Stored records
»»

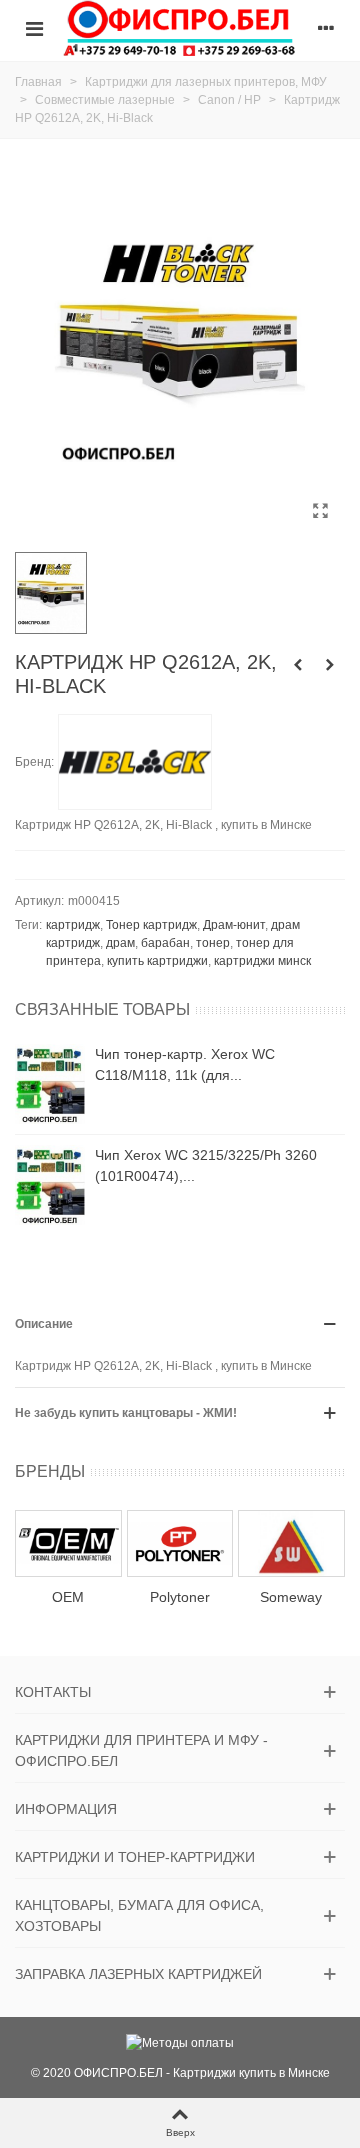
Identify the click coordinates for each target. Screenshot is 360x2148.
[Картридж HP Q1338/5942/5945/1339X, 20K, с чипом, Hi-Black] (298, 665)
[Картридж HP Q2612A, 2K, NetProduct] (330, 665)
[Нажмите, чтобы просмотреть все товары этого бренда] (135, 762)
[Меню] (34, 28)
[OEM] (68, 1543)
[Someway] (291, 1543)
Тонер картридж (151, 925)
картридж (73, 925)
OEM (68, 1597)
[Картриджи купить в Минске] (180, 28)
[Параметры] (326, 28)
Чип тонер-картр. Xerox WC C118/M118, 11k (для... (185, 1064)
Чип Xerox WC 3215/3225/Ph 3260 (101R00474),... (206, 1165)
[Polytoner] (180, 1543)
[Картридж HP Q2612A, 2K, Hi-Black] (320, 511)
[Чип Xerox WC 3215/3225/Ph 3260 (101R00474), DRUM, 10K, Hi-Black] (50, 1185)
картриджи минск (262, 961)
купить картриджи (157, 961)
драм (120, 943)
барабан (165, 943)
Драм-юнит (234, 925)
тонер (213, 943)
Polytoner (180, 1597)
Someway (291, 1597)
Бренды (50, 1471)
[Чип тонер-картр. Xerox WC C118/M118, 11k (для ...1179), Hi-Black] (50, 1084)
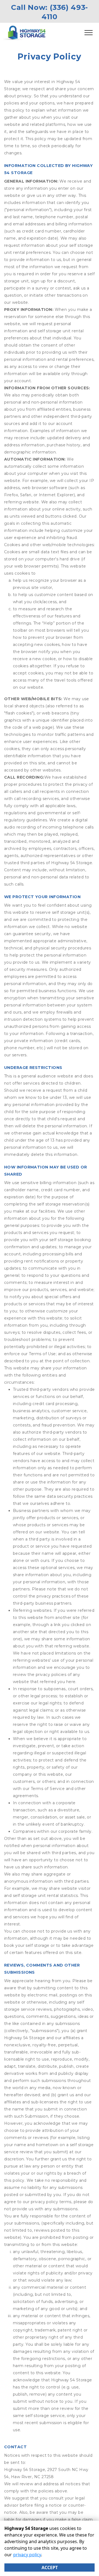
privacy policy (27, 2555)
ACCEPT (50, 2567)
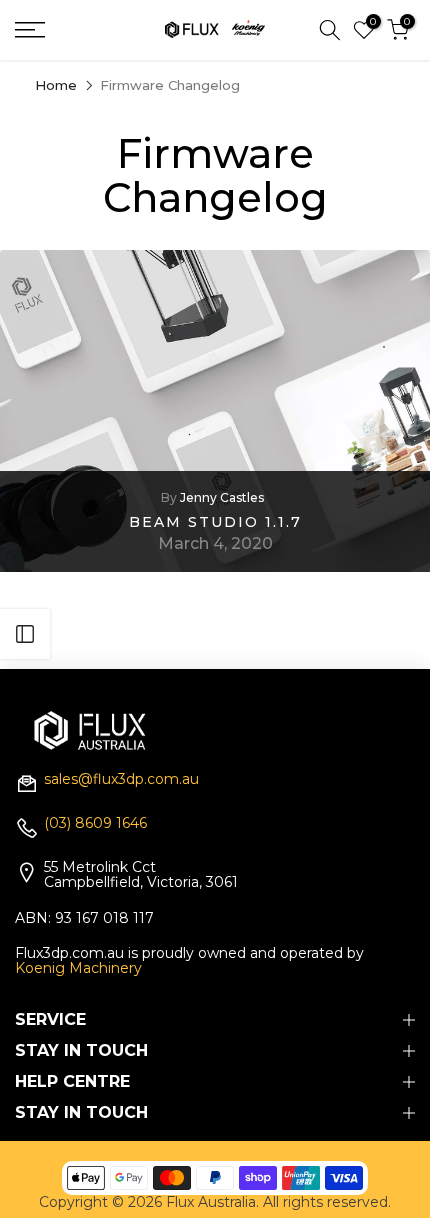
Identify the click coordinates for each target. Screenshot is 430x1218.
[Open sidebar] (25, 634)
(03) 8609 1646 (95, 824)
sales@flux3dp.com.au (121, 780)
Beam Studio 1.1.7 (215, 521)
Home (56, 85)
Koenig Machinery (78, 968)
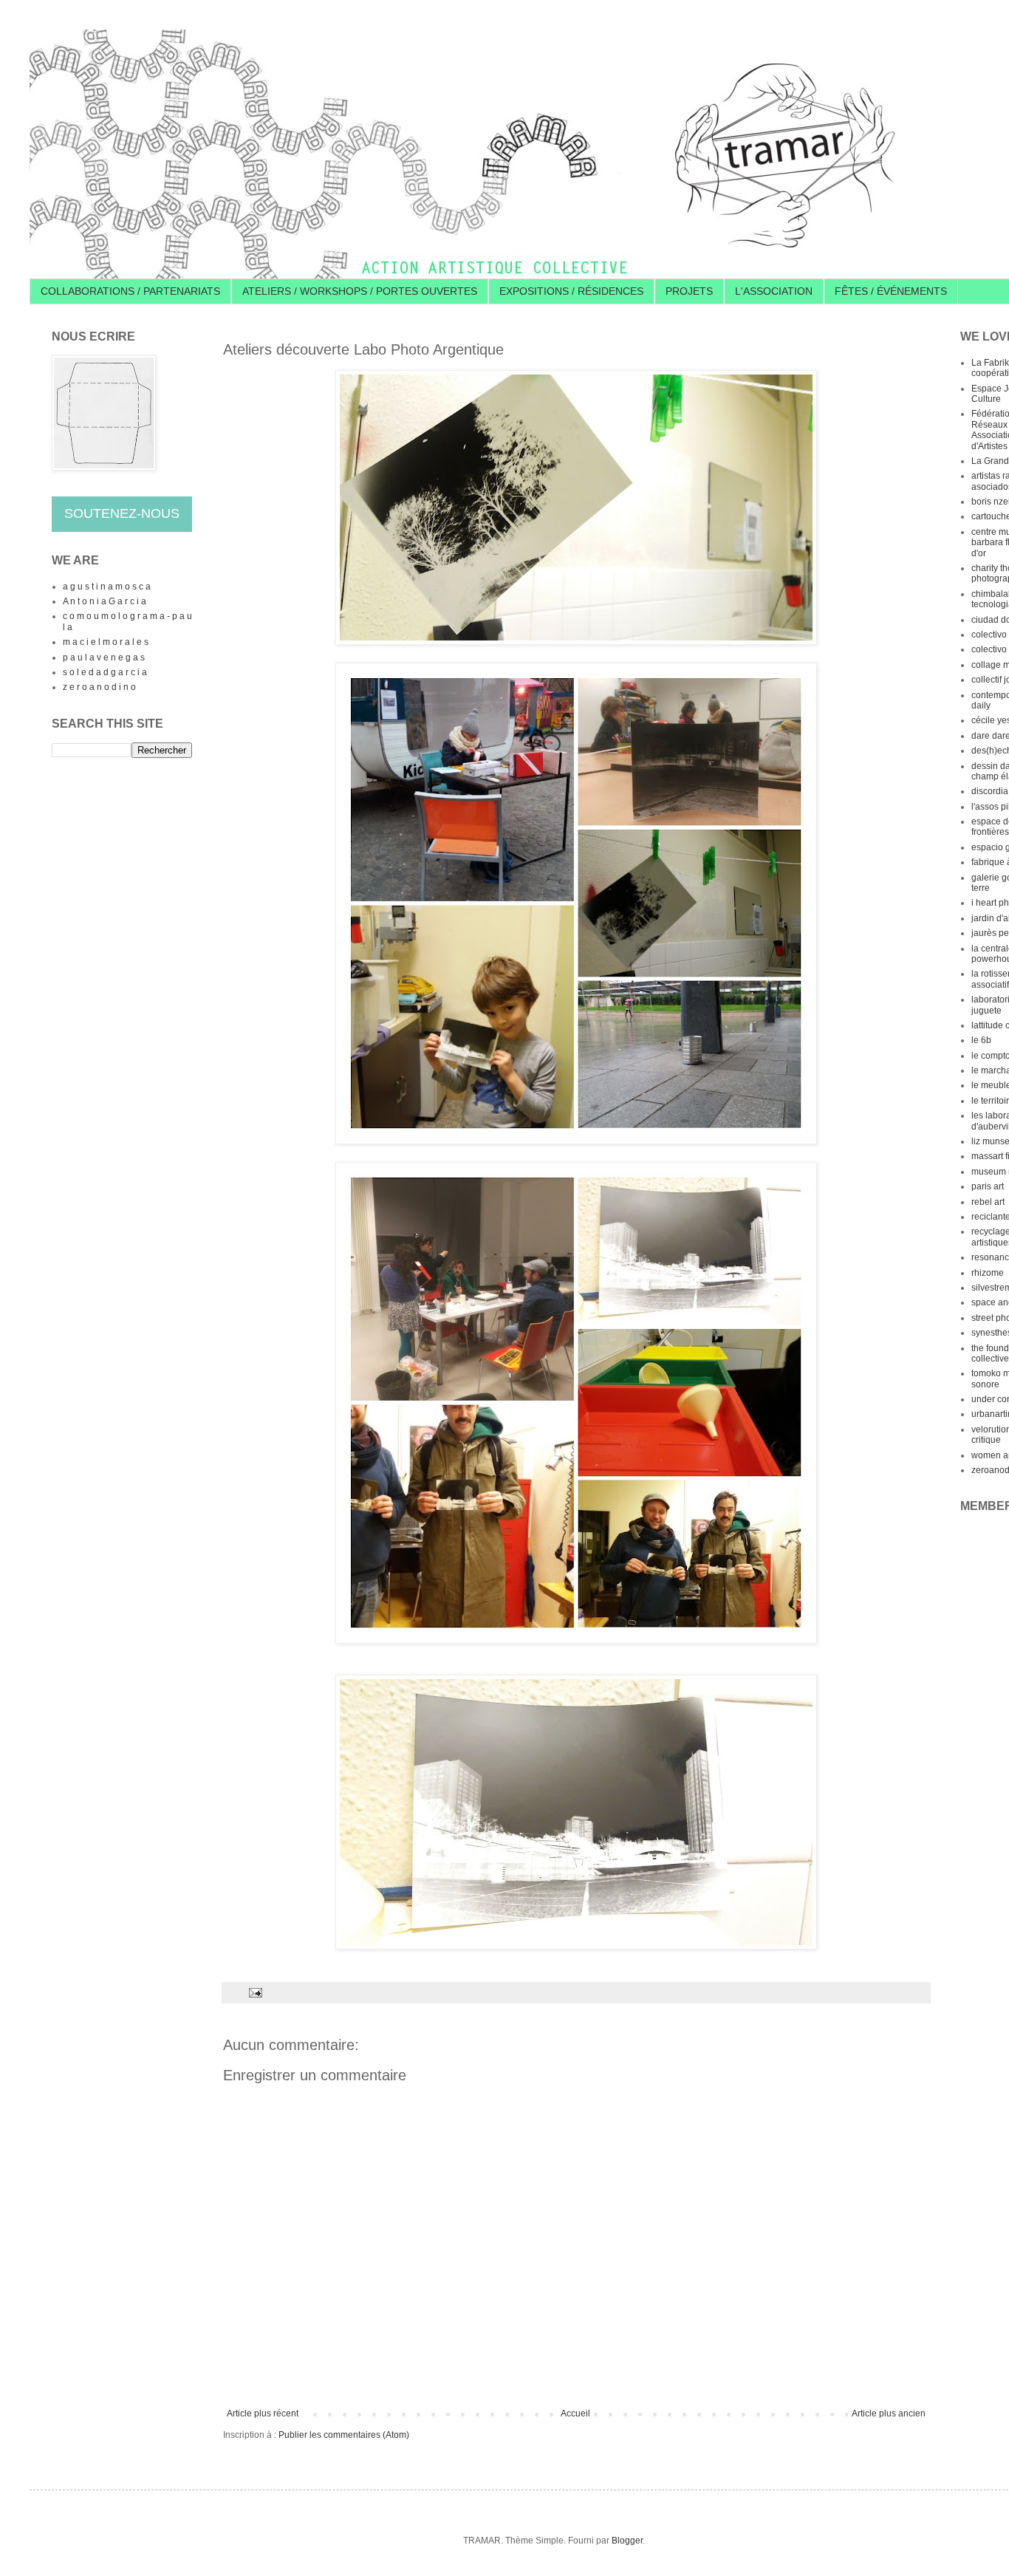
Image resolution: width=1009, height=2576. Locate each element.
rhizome (987, 1273)
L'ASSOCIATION (774, 291)
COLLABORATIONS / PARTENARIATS (130, 291)
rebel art (988, 1202)
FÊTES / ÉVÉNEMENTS (891, 291)
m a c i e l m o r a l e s (105, 642)
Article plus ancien (889, 2413)
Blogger (627, 2540)
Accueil (575, 2413)
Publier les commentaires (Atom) (343, 2435)
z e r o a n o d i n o (99, 687)
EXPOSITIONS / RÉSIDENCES (571, 291)
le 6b (981, 1040)
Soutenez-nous (121, 513)
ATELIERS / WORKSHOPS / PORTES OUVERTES (359, 291)
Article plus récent (262, 2413)
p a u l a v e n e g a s (104, 657)
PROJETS (689, 291)
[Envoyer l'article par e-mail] (254, 1991)
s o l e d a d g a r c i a (105, 672)
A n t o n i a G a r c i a (104, 601)
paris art (987, 1186)
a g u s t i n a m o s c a (107, 586)
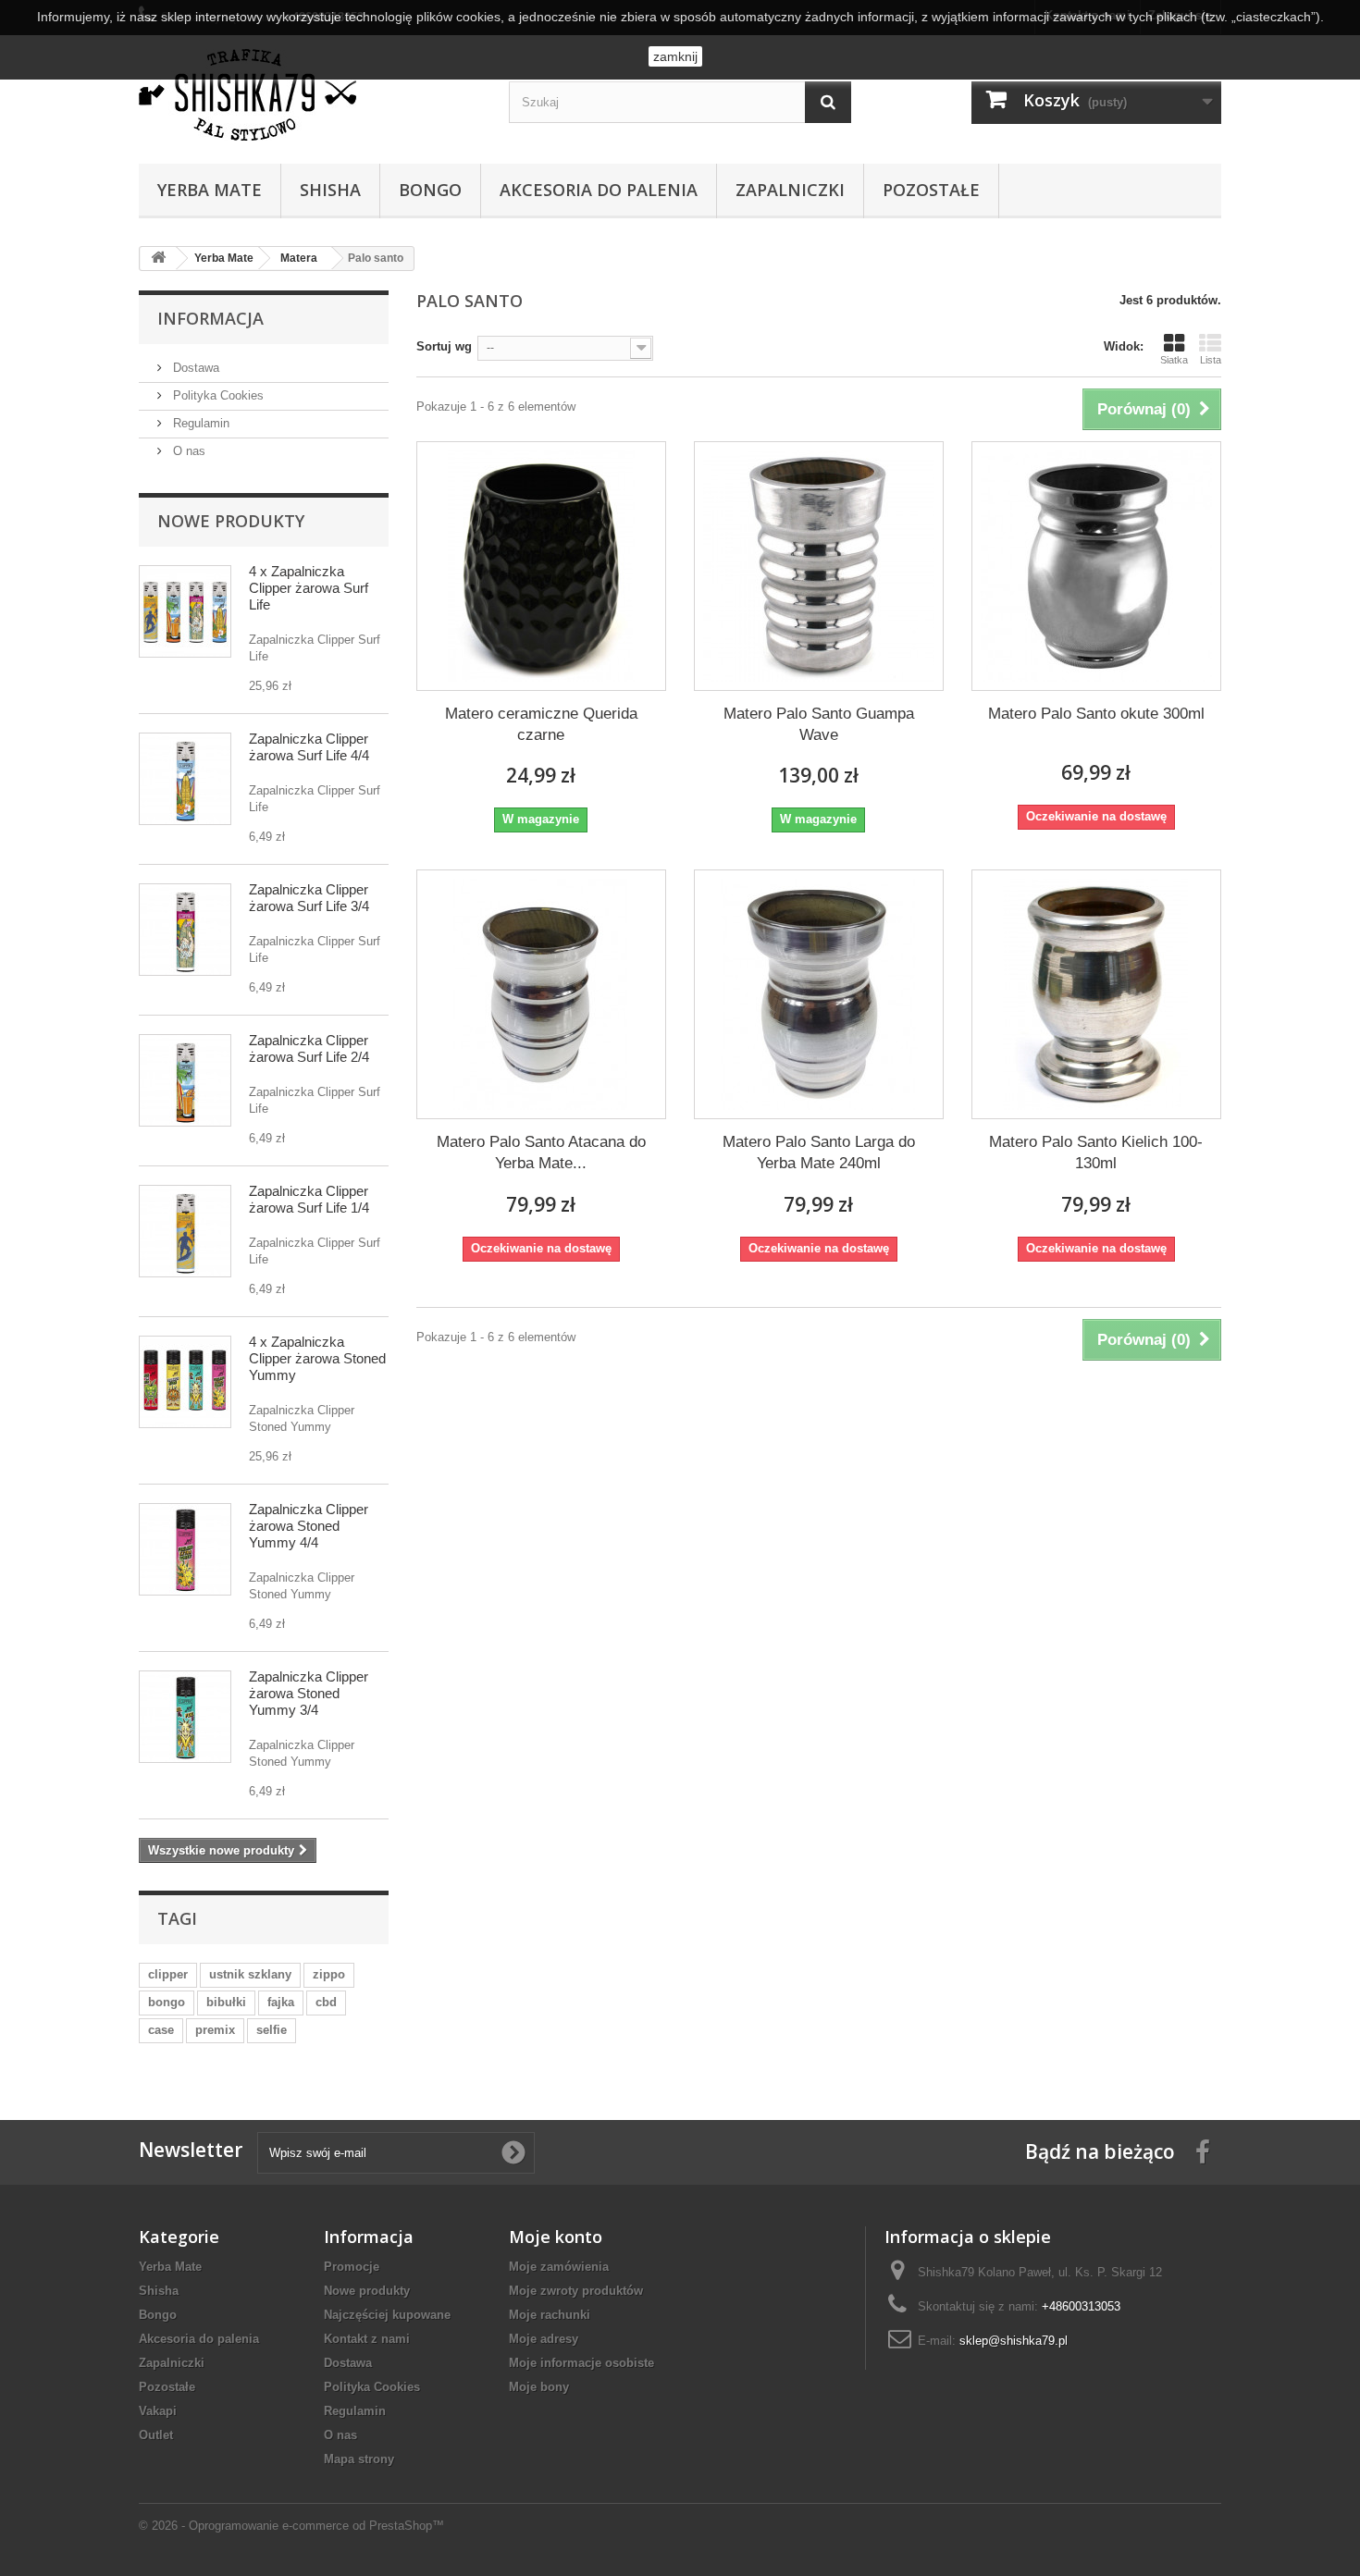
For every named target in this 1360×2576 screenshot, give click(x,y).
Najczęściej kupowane (387, 2315)
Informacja (210, 318)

««

■ What this task involves ■
In the records above, find each line with the word "Xerox" and copy it.

■ Written response ■
Чип тонер-картр. Xerox WC C118/M118, 11k (для... (185, 1064)
Чип Xerox WC 3215/3225/Ph 3260 (101R00474),... (206, 1165)
[Чип Xerox WC 3215/3225/Ph 3260 (101R00474), DRUM, 10K, Hi-Black] (50, 1185)
[Чип тонер-картр. Xerox WC C118/M118, 11k (для ...1179), Hi-Black] (50, 1084)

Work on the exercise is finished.